___ BRANO DA LEGGERE
Sul fronte prestazioni, nel 2022 risultano in pagamento 22.772.004, +0,06% rispetto al 2021, pari a 13.207 trattamenti. Nel dettaglio, si tratta di 17.710.006 prestazioni erogate nella tipologia IVS, cui vanno aggiunte 4.420.837 pensioni assistenziali INPS e 641.161 prestazioni indennitarie dell’INAIL. Ciononostante, in media, ogni pensionato riceve 1,411 prestazioni, il livello più basso dal 2006.

Rapporto attivi/pensionati

Prosegue intanto la crescita del tasso di occupazione dopo il brusco calo imputabile alla pandemia e si attesta nel 2022 a 23.298.000 unità. Cala anche il ricorso alla Cassa Integrazione nelle sue varie forme: nel 2022 i beneficiari sono stati 865.463 (erano stati oltre 7 milioni nel 2020), per una spesa complessiva di circa 2 miliardi. Situazione analoga per gli altri ammortizzatori sociali, per una spesa totale di circa 13,2 miliardi. Nonostante questo andamento positivo, l’Italia resta tra le nazioni peggiori in Europa sul fronte occupazionale. Secondo i dati Eurostat riferiti al terzo trimestre 2023, il nostro Paese è infatti all’ultimo posto per occupazione globale, distante di quasi 10 punti percentuali dalla media europea (61,4% contro 70,4%); per occupazione femminile (52,5% contro il 65,7% della media europea); per occupazione giovanile (15-24 anni), dove è quartultima tra i 27 Paesi UE (20,1% contro una media del 35,2%). Solo poco meglio l’occupazione senior (persone tra i 55 e i 64 anni), dove l’Italia tocca il 58% contro il 64,3%della media UE.
______
COMPITO RICHIESTO >>
Puoi ricopiare fedelmente dal brano su pensioni e occupazione il passo da "Sul fronte prestazioni, nel" a "basso dal 2006."? Le voci non hanno alcun rapporto con il brano.
___ DATI DA ANALIZZARE
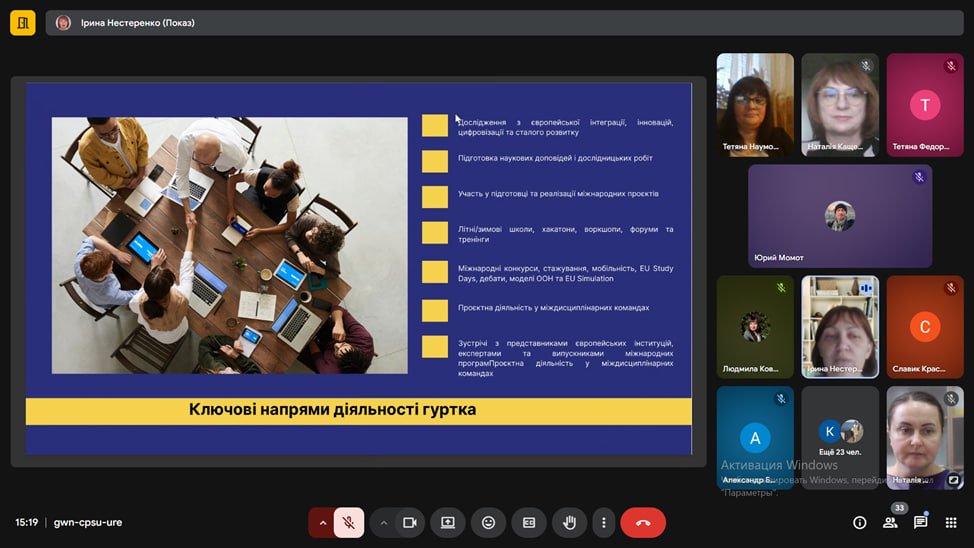The image size is (974, 548).
Task: Toggle the camera on or off
Action: 409,522
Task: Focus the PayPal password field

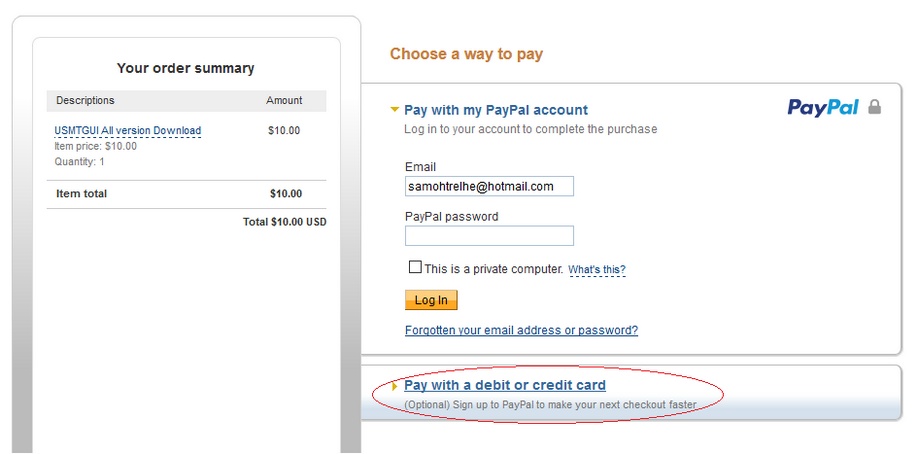Action: pyautogui.click(x=489, y=236)
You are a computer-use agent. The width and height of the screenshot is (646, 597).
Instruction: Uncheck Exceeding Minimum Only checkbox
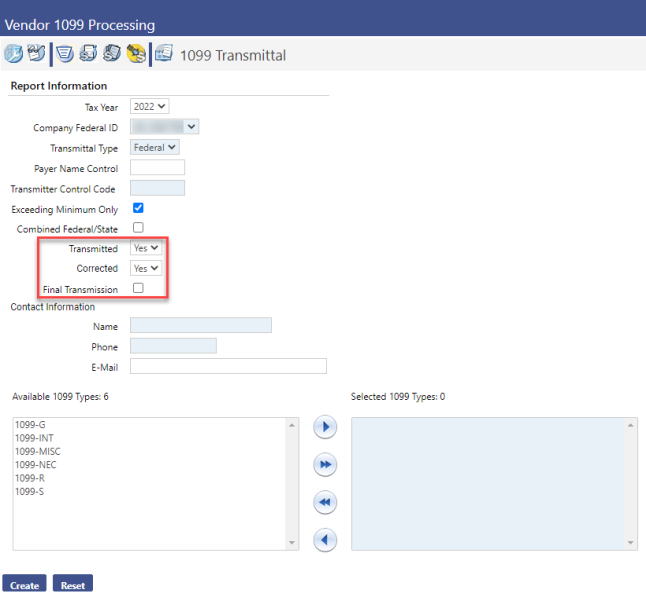tap(138, 209)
______
RISULTATO >>
Sul fronte prestazioni, nel 2022 risultano in pagamento 22.772.004, +0,06% rispetto al 2021, pari a 13.207 trattamenti. Nel dettaglio, si tratta di 17.710.006 prestazioni erogate nella tipologia IVS, cui vanno aggiunte 4.420.837 pensioni assistenziali INPS e 641.161 prestazioni indennitarie dell’INAIL. Ciononostante, in media, ogni pensionato riceve 1,411 prestazioni, il livello più basso dal 2006.